Bir vatandaşlık görevi olarak
bu durumu polise bildirmeliydim. Onlar da tedbir almalıydı.
Aradım 155’i. Çıkan görevliye
durumu izah ettim. Anızı ateşe vermeden önce tarla sahibini uyarmak uyarının iyi olacağını
söyledim. Yaktıkları zaman haber verin dedi ve muhitin adresini aldı.
Bir gün okuldan eve geldim.
Kapı pencere kapalıydı. Niye kapattınız dedim. Eşim tarlayı gösterdi. Koca tarla
baştan sona yanmış. Sapsarı tarla simsiyah olmuştu. Sadece bir ucunda yanmaya devam
eden ama sönmeye yüz tutmuş az bir alev kalmış. Moralim bozuldu. Hemen 155’i çevirdim.

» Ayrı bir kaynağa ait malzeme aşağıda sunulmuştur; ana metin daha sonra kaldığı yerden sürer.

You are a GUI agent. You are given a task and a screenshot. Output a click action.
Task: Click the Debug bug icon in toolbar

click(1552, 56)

Çıkan polise kendimi tanıttım. Adresi verdim. Daha önce size hatırlatmıştım. Ama
görüyorum ki bir tedbir alınmamış ve anız yakılmış. Şu anda kapı pencere kapalı
evde oturuyoruz dedim. Tamam da biz ne yapalım deyince, şu aşamadan sonra yapılacak
bir şey kalmadı. Ama şunu bilin ki filmlerdeki Türk polisi sahneleri gibi yine geç
kaldınız dedim. Böyle deyince polis küplere bindi. O anda beni eline geçirse, herhalde çiğ çiğ yerdi. Ama özgüvenim yüksek. Çünkü telefonun öbür ucundayım ne de olsa. Telefondan evimi buluncaya ve evime
gelinceye kadar da siniri geçerdi nasılsa.

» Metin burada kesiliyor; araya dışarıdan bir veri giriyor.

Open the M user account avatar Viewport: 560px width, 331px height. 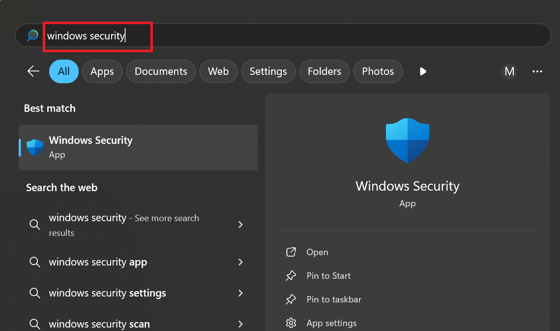(x=509, y=71)
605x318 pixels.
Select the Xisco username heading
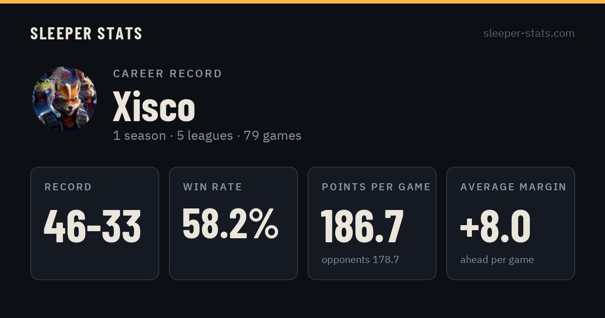[x=154, y=107]
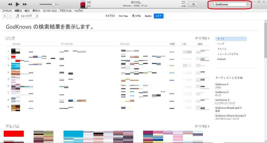Toggle repeat mode
Image resolution: width=267 pixels, height=143 pixels.
pyautogui.click(x=183, y=2)
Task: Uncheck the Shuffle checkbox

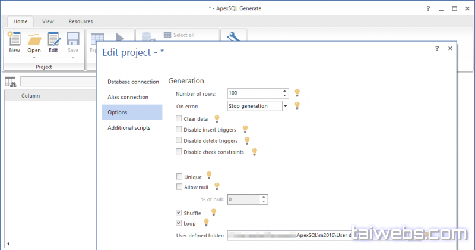Action: tap(179, 213)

Anızın yandığına mı yanayım,
kapalı yerde oturduğuma mı yanayım ya da polisle aramda geçen diyaloga mı yanayım
derken içimde bir üzüntü hali evde bir köşede pinekliyorum. Az sonra hanım pencereden
görmüş. Kalan yangını söndürüyorlar dedi. Baktım, iki itfaiye, bir ambulans olay
mahalline gelmiş. Sönmeye yüz tutmuş yangını kolayca söndürüp gittiler.